**Records supplied**
Segment Open

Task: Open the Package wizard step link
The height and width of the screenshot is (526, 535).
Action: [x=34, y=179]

Segment Closed
Segment Open

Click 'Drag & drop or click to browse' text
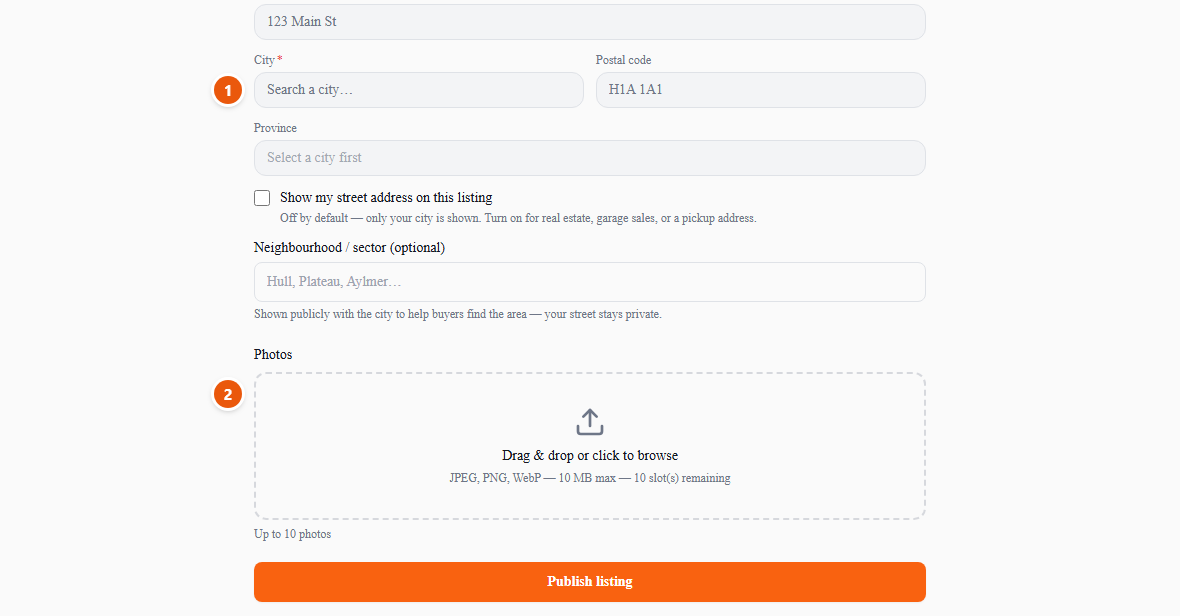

Segment Closed
Segment Open

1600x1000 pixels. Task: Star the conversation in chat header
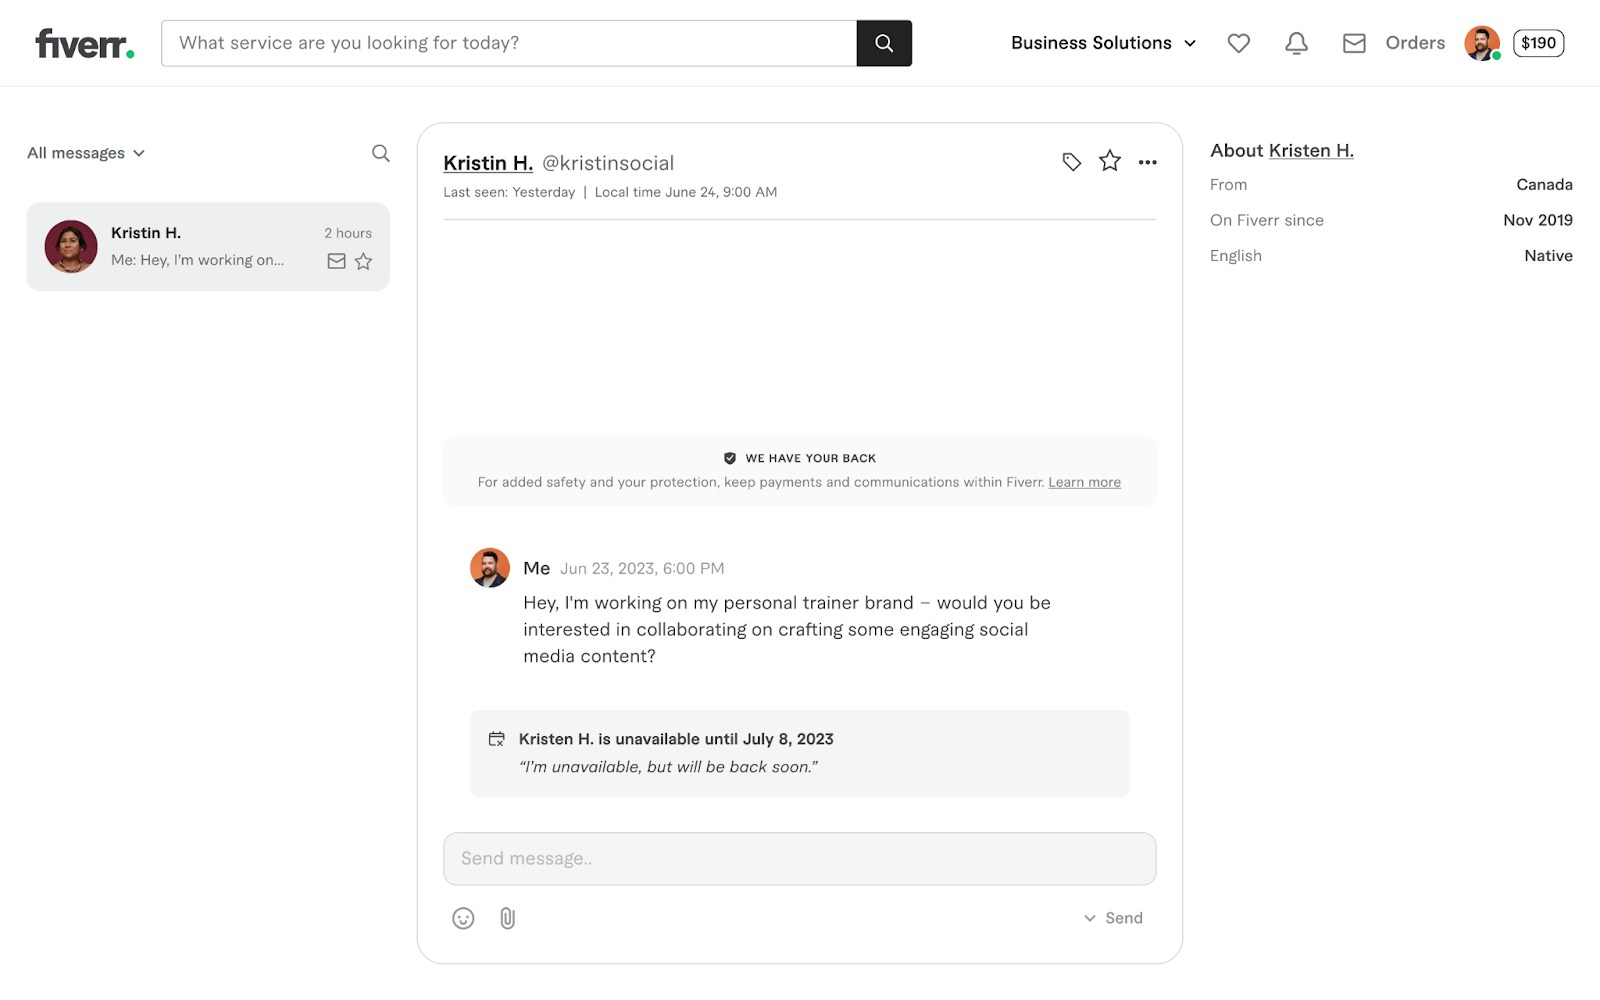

Segment Closed

Within the records, filter for lines that contain the word "Task" and show each one.

**Answer**
Task: Open the Package wizard step link
1600x1000 pixels. Task: Star the conversation in chat header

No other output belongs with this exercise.